Dans la soirée une invitation surprise a emmené Henry Cuny et Varoujan Sirapian à Massis à 20 km d’Erevan où une association locale avait organisé une rencontre autour des relations entre l’Arménie et la France de 1915 à nos jours. L’ancien ambassadeur, dans une courte mais dense allocution introductive, a résumé en quelques traits ce qu’il avait ressenti en Arménie à travers la mémoire millénaire d’un peuple, la beauté d’une langue, la richesse d’une culture et la spiritualité de Grégoire de Narek dont il a cité quelques vers extraits de son livre des lamentations qu’il s’était plu à retraduire en français à partir de l’arménien oriental.

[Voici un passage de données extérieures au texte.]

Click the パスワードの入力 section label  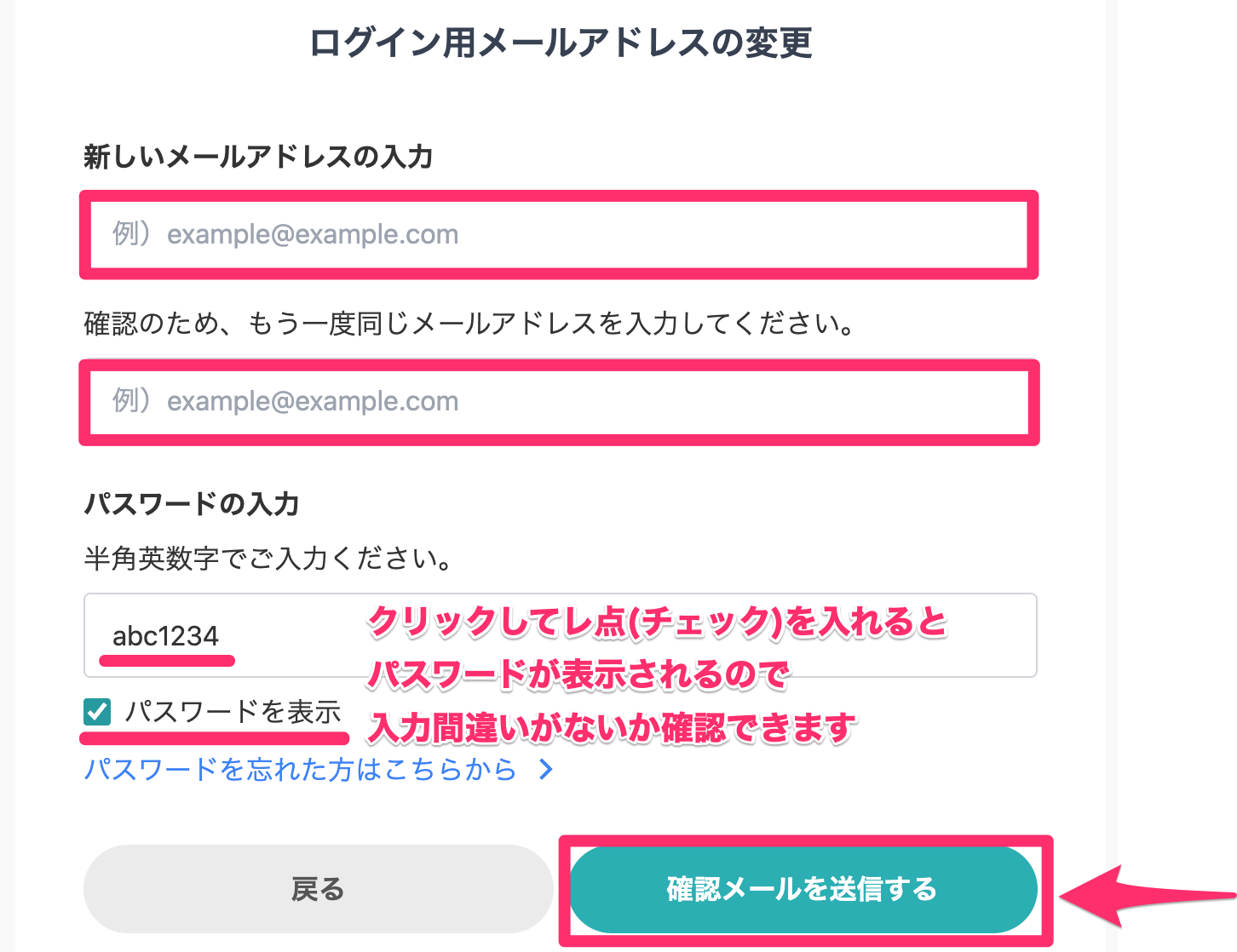pos(191,504)
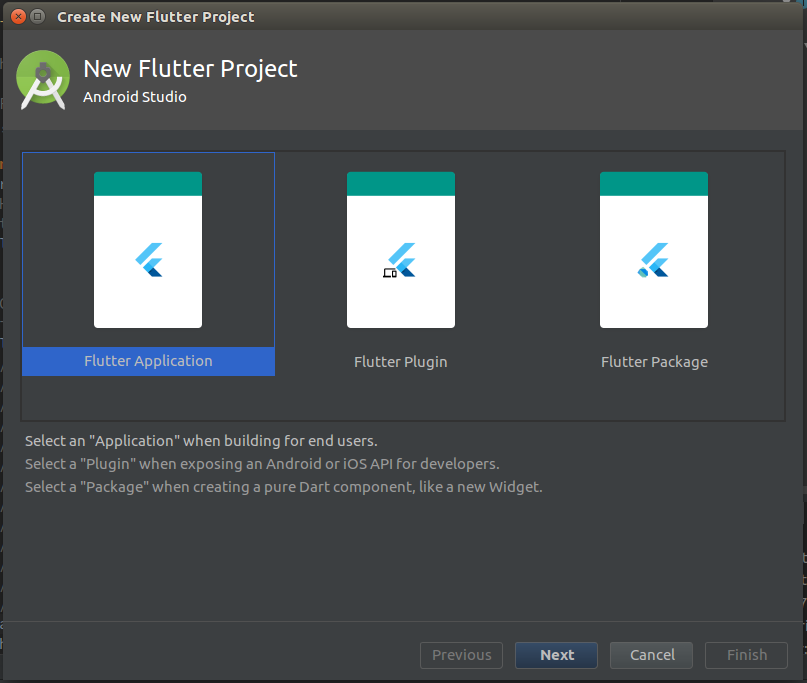This screenshot has width=807, height=683.
Task: Click the Flutter logo on the Package card
Action: [x=653, y=258]
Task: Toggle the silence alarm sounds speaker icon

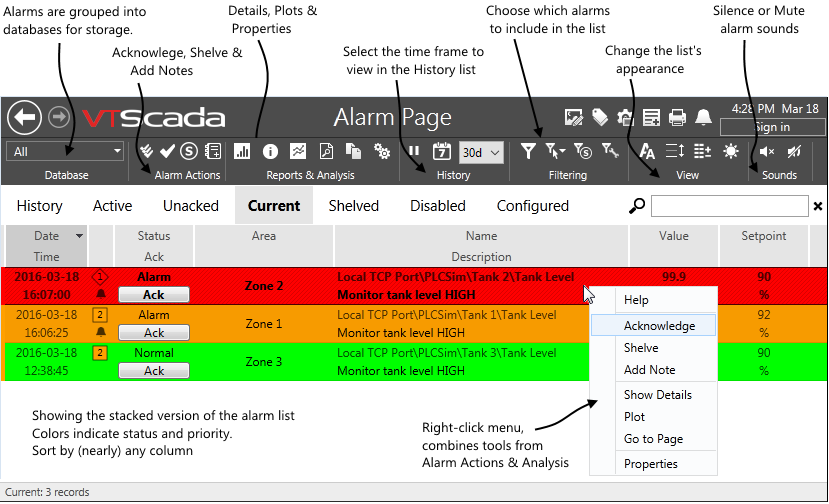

Mercredi 24 avril, Henry Cuny et Varoujan Sirapian se sont joints au groupe des étudiants de l’UFAR guidé par le recteur Jean Marc Lavest au pied du Musée du génocide, pour se rendre ensuite au mémorial afin d’y déposer des fleurs à la mémoire des victimes du « grand crime » perpétré par le gouvernement jeunes turcs en 1915-1917.


Jeudi 25 avril, la dernière rencontre francophone a eu lieu à 13 h à l’Université d’État d’Erevan devant une assemblée de professeurs et étudiants, visiblement touchés par la philosophie bienveillante qui se dégage des « lettres à mon petit-fils » et sa portée universelle.

Le soir, un dîner très amical, avec plusieurs acteurs majeurs de la francophonie en Arménie, a été organisé à l’ambassade de France par l’ambassadeur Jonathan Lacôte en l’honneur d’Henry Cuny à la veille de son retour à Paris. 
Comme en 2016, l’accueil de la part des Arméniens, qu’il s’agisse de simples citoyens, de professeurs ou d’étudiants, fut chaleureux, révélateur d’une réelle affection envers cet ancien ambassadeur qui a visiblement marqué son passage à Erevan, quitté il y a treize ans.